**RAW DATA**:
**********

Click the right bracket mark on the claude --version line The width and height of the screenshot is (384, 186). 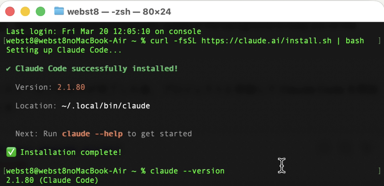click(x=380, y=171)
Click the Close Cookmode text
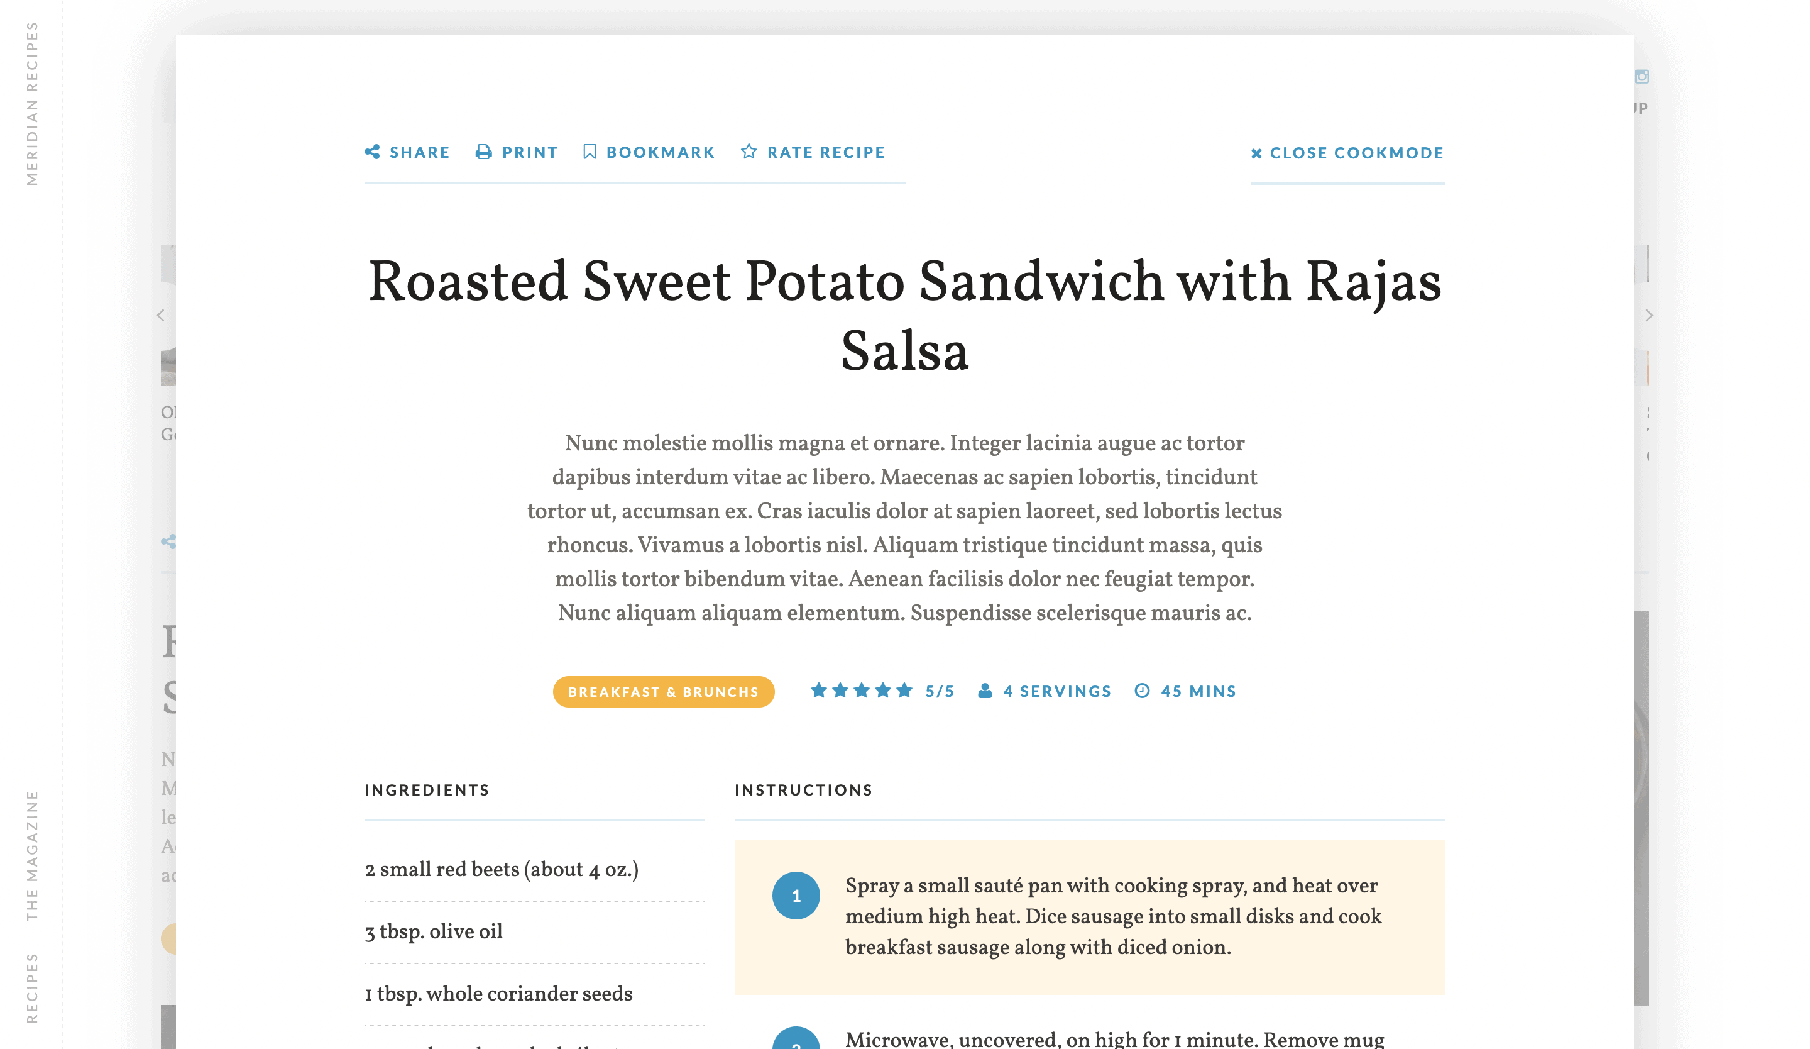The width and height of the screenshot is (1810, 1049). click(1356, 153)
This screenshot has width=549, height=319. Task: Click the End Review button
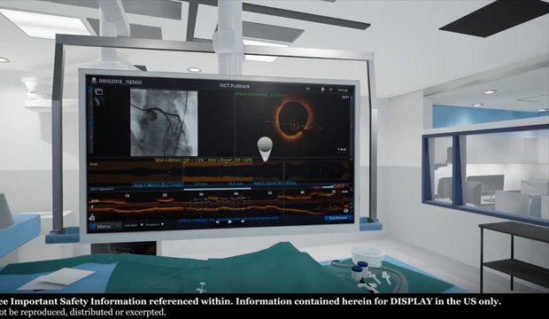pyautogui.click(x=338, y=218)
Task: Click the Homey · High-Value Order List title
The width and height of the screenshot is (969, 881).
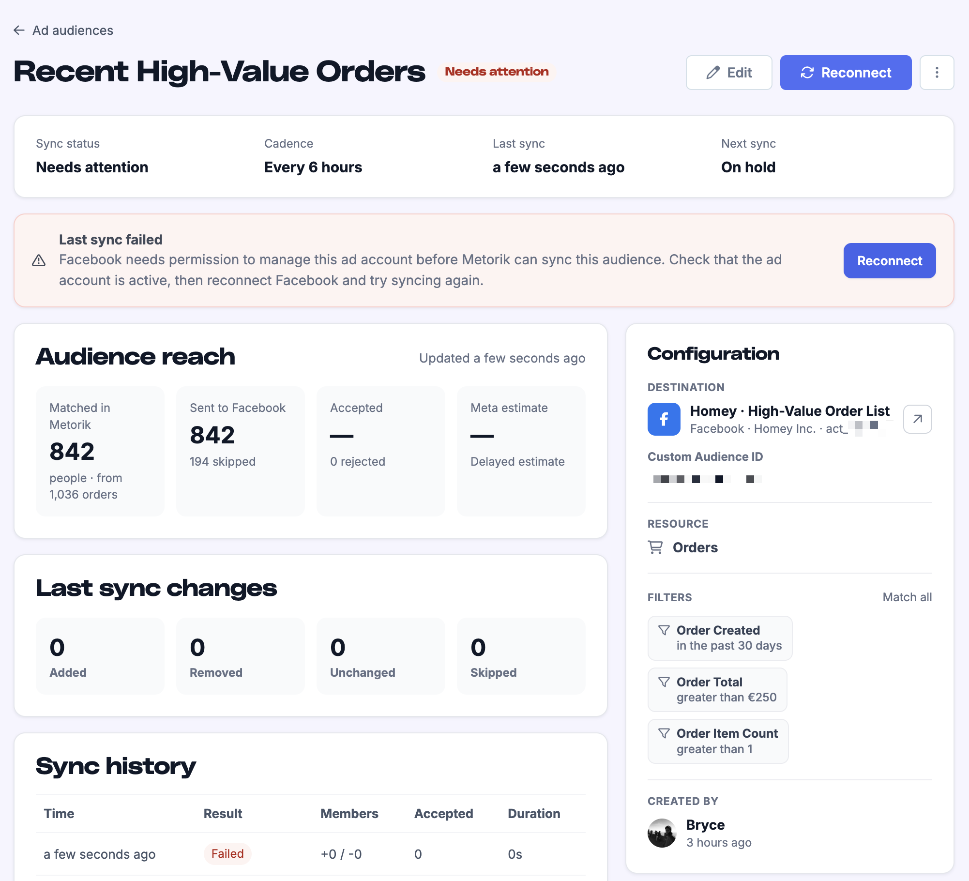Action: (789, 411)
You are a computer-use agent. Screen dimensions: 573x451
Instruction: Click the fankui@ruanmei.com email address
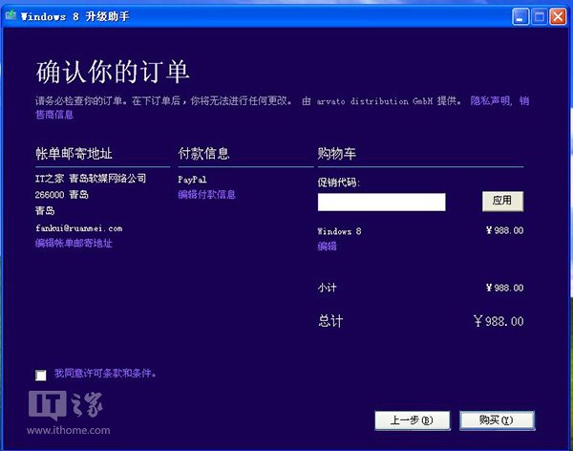78,228
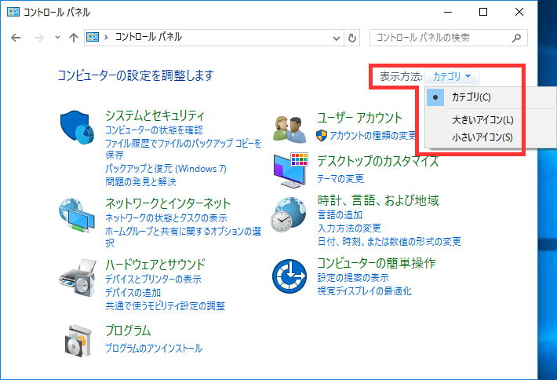Click the Ease of Access icon
557x380 pixels.
coord(288,275)
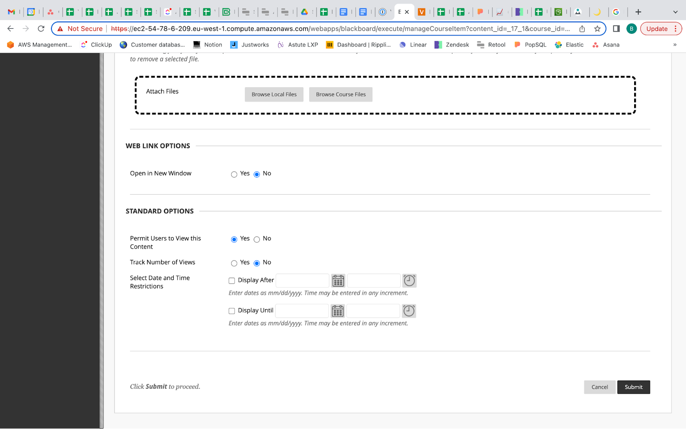Open the Display Until time picker clock

click(x=409, y=311)
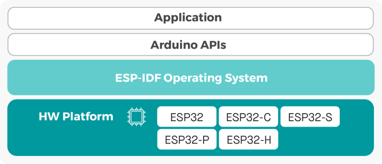Click the ESP32-H chip box
Image resolution: width=382 pixels, height=164 pixels.
click(x=248, y=140)
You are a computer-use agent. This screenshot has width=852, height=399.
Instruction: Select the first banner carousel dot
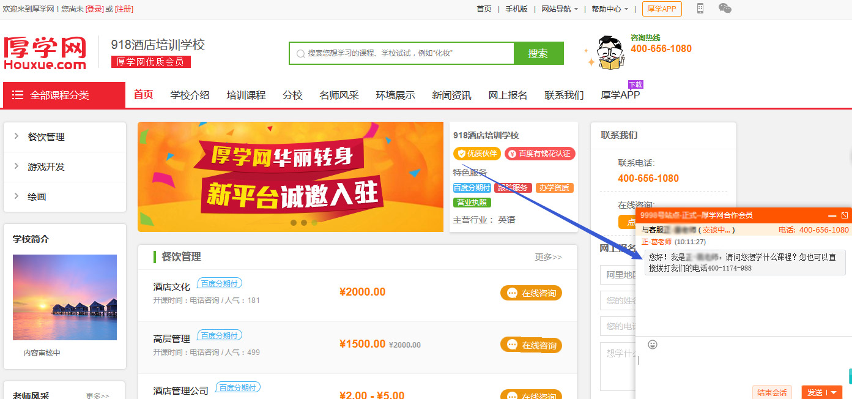coord(294,223)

**********

**YOUR TASK**: Lines in the material above that include the string "computer" should be listed.

**SOLUTION TO THE EXERCISE**:
You are a computer-use agent. Screen dimensions: 573x451
You are a computer-use agent. This screenshot has width=852, height=399.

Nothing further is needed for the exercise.